5 Top Constitutional Violations Of The Obama Administration

Taxes
Obamacare’s Hidden Taxes On The States
The Affordable Care Act, otherwise known as Obamacare, imposed a health-insurance providers’ fee on insurance companies, to allow the government to tax the windfall the insurance companies were supposed to get from increased enrollment. But then, in March 2015, states were also notified that they would be assessed this fee, as well, because they use managed-care organizations to provide Medicaid services.

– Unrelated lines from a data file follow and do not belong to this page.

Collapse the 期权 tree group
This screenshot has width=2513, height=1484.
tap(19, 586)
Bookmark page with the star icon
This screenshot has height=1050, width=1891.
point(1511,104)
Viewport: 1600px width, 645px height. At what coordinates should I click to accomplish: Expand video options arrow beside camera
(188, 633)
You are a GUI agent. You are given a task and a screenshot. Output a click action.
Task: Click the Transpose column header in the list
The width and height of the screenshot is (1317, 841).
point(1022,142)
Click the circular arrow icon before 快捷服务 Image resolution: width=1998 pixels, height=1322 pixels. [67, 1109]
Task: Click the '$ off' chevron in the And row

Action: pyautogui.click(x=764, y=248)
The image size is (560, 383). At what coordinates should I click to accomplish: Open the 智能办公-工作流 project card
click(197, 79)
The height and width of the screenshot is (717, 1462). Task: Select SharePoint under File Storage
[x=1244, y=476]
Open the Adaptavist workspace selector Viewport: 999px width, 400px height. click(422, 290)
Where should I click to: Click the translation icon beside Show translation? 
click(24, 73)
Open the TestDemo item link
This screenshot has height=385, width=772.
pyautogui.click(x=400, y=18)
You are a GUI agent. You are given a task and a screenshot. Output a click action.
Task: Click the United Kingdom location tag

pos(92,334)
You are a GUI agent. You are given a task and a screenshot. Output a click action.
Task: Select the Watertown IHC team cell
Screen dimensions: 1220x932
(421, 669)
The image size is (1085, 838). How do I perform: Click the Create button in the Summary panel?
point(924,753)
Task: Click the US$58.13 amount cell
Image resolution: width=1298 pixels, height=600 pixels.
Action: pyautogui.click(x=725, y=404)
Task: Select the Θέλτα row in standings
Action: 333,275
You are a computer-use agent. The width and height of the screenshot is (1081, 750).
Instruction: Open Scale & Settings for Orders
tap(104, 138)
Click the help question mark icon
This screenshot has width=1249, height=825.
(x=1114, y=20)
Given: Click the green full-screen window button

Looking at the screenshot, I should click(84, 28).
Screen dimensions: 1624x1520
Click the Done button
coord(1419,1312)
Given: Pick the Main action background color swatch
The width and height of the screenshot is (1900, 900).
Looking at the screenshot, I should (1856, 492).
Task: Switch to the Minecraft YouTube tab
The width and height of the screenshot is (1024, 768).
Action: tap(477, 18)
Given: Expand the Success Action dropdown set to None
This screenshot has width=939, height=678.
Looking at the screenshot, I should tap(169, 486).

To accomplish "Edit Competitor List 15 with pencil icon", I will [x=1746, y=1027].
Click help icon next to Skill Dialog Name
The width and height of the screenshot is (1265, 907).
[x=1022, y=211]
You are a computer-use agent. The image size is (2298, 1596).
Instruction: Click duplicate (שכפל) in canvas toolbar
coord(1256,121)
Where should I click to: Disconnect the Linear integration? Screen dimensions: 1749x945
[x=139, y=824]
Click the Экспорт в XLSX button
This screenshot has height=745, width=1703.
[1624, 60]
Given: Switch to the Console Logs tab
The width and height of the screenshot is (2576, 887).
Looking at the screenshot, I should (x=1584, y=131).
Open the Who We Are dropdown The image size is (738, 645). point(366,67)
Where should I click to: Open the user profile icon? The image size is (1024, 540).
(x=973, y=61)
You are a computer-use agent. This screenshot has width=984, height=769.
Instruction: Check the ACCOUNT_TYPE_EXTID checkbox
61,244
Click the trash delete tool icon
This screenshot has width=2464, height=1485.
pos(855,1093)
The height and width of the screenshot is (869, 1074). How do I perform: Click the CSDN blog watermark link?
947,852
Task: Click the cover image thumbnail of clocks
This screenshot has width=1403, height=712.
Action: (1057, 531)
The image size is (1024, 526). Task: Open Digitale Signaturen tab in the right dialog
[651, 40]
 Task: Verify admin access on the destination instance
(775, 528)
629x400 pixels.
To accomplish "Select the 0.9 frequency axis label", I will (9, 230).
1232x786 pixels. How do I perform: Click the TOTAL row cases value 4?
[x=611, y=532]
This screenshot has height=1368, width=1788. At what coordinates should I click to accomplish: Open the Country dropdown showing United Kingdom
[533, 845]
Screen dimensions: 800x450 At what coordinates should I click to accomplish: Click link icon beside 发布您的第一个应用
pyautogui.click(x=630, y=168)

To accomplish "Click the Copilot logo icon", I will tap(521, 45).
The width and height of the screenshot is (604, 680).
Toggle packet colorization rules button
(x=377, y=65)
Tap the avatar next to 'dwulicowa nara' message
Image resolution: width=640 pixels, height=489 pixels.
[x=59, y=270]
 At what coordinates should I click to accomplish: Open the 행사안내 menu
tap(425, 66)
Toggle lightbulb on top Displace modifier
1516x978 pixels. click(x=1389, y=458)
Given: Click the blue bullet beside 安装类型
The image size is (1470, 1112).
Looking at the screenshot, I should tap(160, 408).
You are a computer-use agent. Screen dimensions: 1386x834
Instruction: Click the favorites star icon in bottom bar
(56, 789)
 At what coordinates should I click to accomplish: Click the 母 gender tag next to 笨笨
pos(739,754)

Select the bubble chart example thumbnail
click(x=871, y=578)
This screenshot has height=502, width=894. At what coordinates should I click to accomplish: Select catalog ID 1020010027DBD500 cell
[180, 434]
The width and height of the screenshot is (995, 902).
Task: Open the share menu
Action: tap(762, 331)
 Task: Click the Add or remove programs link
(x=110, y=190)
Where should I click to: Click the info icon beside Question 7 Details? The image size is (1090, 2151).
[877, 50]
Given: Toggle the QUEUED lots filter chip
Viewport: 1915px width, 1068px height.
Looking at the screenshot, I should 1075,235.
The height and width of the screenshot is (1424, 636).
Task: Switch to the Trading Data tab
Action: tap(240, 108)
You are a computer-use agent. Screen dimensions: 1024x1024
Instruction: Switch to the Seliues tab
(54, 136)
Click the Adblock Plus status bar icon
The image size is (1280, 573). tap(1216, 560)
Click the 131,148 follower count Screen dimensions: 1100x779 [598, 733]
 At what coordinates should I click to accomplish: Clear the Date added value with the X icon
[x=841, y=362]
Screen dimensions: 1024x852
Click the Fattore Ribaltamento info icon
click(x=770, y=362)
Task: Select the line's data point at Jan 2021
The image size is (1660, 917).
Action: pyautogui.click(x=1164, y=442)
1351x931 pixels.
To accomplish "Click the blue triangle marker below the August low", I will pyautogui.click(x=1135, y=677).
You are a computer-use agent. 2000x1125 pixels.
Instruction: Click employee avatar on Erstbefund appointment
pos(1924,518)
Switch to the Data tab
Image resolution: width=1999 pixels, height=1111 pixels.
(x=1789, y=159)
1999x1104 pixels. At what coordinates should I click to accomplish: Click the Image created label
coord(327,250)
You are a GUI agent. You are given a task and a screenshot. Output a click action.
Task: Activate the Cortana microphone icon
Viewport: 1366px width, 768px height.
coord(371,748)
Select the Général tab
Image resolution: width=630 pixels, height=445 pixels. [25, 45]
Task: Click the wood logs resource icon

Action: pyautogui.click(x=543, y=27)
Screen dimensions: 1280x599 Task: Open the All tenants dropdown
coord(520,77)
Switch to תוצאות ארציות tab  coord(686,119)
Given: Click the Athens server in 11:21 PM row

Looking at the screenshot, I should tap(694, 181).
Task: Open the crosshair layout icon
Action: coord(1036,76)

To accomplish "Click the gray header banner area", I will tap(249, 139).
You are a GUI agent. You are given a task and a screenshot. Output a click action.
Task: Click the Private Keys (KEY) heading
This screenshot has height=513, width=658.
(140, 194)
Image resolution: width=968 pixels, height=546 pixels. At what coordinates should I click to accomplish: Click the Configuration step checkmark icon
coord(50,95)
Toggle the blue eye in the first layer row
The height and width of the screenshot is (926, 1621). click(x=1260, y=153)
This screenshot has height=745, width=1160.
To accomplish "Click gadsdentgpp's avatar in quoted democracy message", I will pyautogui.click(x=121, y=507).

However, there is nothing in the ACA that allows the federal government to force states to pay the fee. So the administration did an end run by having the “private” Actuarial Standards Board determine what makes a state’s payments to managed-care organizations “actuarially sound,” as required by law. The board then interpreted that “actuarially sound” standard to require states to pay the taxes assessed on their managed-care organizations.
Consequently, the federal government then determined that states must pay a portion of the fee to their Medicaid managed care organizations to then pay to the federal government! While states get some reimbursement from the federal government for that money, they still end up losing 54 cents for every dollar of the insurance tax. A tax is a tax is a tax, no matter what convoluted means it takes to assess it.
For states like Texas, for example, that means an unexpected budget hit of $120 million annually. In addition, the fraudulent assessment raises serious issues over federal coercion, since the states have no choice but to either pay the tax or lose their federal Medicaid funds. As a result, Texas, and later Kansas and Louisiana, sued the federal government.
Eventually six states filed a lawsuit against the Obama administration over the Affordable Care Act. At issue is the complaint that Texas, Wisconsin, Kansas, Louisiana, Indiana and Nebraska filed in the Northern District of Texas regarding the Health Insurance Providers Fee assessed to health insurers to cover federal subsidies.
The lawsuit points out that nothing in the Affordable Care Act’s language provides clear notice that states would also have to pay the fee.
“This notice was not even provided by rule but was ultimately provided by a private entity wielding legislative authority,” the suit says.
The suit seeks an injunction against the federal rules that say states are responsible for the fee. It also asks that states be refunded for what they’ve already paid.